The present study used Low Level Laser Therapy modality to investigate its effect on neuropathy pain in type 2 DM. This study holds a higher clinical significance in the management of neuropathic pain in DPN as our results show that LLLT could provide a significant reduction in neuropathic pain that was correlated with increase in biomarker levels. Magnesium deficiency is a proposed factor in the pathogenesis of diabetes-related complications, including neuropathy. In the central nervous system, Mg is also a voltage dependent blocker of N-acetyl -d-aspartate receptor channels involved in the abnormal processing of sensory information 33.

  • In this study, there was a significant rise in Magnesium levels after LLLT in DPN patients without any Magnesium supplementation. A recently conducted systematic review and meta-analysis including 1484 type 2 Diabetic patients reported Vitamin D has a significant impact on the of Diabetes mellitus and its associated neuropathy. 39 Vit D deficiency is associated with low neurotrophins which is required for the proper functioning of neurons. A study conducted by Soderstrom et al. in 591 diabetic patients with age above 40 years has been reported that 81% of the patients were having deficiency of Vit D (< 30ng/ml) which was greatly associated with neuropathy.38 We observed a significant elevation of Vit D levels after LLLT with reduction in pain indicated by the decrease in Vibration Perception Threshold (VPT). The reason for the reduction in pain could be attributed to biostimulatory effects of Laser. The study conducted by Kudoh et al. 1989 and Chow et al. 2007 suggested that there could be an increase in nociceptive threshold following a specific dose of LLLT resulting in the neural blockade34, 35. Inhibition of A and C nerve fibers that may be mediated by neural enzyme inhibition that also could play a significant role in pain inhibition.
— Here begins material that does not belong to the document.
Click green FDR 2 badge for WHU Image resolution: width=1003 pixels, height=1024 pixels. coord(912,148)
In addition it has been suggested that LLLT would lead to increased endorphin production 36 and nitric oxide that contribute for better healing 37 The findings from the present study demonstrate that LLLT was effective in showing its positive effects on Vit. D and Magnesium levels to manage neuropathic pain in diabetic patients. One of the limitations of this study is that most of the patients are between 60 to 70 years old, inclusion of age groups with uniform distribution between 30-70 years could have been more significant. The results of this study are encouraging in terms of alternative therapy for DPN with a lower risk of side effects. Hence we recommend that a larger sample sized randomized control trials should be conducted to confirm our findings and identify further applicability.

Conclusion:

The reduction in neuropathic pain was associated with the increase in serum Vit. D and Magnesium levels after four weeks which may be a good indicator of the role of LLLT in neurodegeneration. Further studies on surrogate markers may give new insights into the mechanism of action of Laser which may open the door to identify the most suitable marker for monitoring the therapy.

Funding: This research did not receive any specific grant from funding agencies in the public, commercial, or not-for-profit sectors.
Acknowledgements: Authors would like to thank Centre for Diabetic Foot Care and Research, Manipal Academy of Higher Education.
Declaration of interest: The authors report no conflicts of interest.